Cell culture and animal models have established that the low density lipoprotein receptor (LDLR) is one of the main down-stream targets of PCSK9 [4, 8-11]. Supporting this, several groups have reported that secreted PCSK9 can interact with and enter the endocytic recycling pathway with LDLR, affecting the equilibrium of LDLR recycling versus LDLR lysosomal-dependent degradation [6, 12-15]. The ‘gain of function’ D374Y variation in the catalytic domain of PCSK9 results in the most severe form of autosomal dominant hypercholesterolemia (ADH) [16,17]. Studies have shown that this variant binds the LDLR receptor (within its epidermal growth factor (EGF)-A domain) at the cell surface 25× more efficiently than wild type PCSK9 thereby shifting the equilibrium toward LDLR lysosomal-dependent degradation [12,15]. However the effect of other ADH-associated PCSK9 variants, such as the PCSK9(S127R) on PCSK9-LDLR dependent degradation is less obvious since their binding equilibrium to the LDLR is only moderately increased [15,18]. Crystal structures have shown that this Ser127 residue does not interact directly with the LDLR [19].
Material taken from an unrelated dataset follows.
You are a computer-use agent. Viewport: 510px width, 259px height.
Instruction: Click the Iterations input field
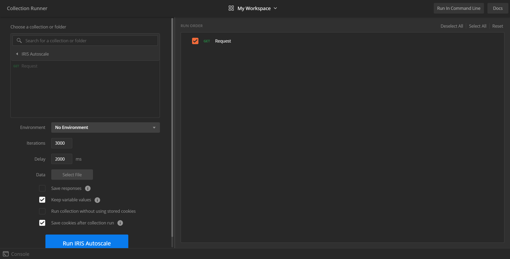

Longitudinal population studies have shown significant reduction in the risk of coronary heart disease (CHD) in ‘loss of function’ PCSK9 carriers [20,21]. Reduced plasma PCSK9 concentrations for at least three PCSK9 variants, R46L, Y142X and C679X increase the amount of LDLR that is recycled, effectively reducing plasma LDL cholesterol (LDLC) [7,22]. As is the case with ‘gain of function’ PCSK9 variants not all ‘loss of function’ variants can be attributed to a single mechanism, in this case, reduced plasma PCSK9. However these studies, along with the identification of two healthy PCSK9 ‘null’ individuals [7,23] have generated much interest toward understanding the exact details of the mechanism(s) of PCSK9-dependent:LDLR degradation, its site(s) of action, whether the effect is direct or indirect, and how different PCSK9 SNPs alter its function. It is believed that the design of PCSK9 inhibitors may provide a promising therapy for treatment of hypercholesterolemia [7, 11, 24].
There is a need in the art for novel compounds that alter the interaction of PCSK9 with LDLR. There is also a need in the art for compounds that either inhibit or enhance LDLR degradation. Further, there is a need in the art for novel compounds that increase the amount of recycled LDLR thereby decreasing plasma low density lipoprotein C (LDLC). There is also a need in the art for novel compounds that alter the normal biological function of PCSK9. Further, there is a need in the art to understand and manipulate the mechanisms by which PCSK9 interacts with specific proteins including LDLR. There is also a need in the art to identify novel compounds and compositions that can modulate normal PCSK9 phosphorylation. Further, there is a need in the art for novel methods that may be employed to modulate PCSK9 phosphorylation.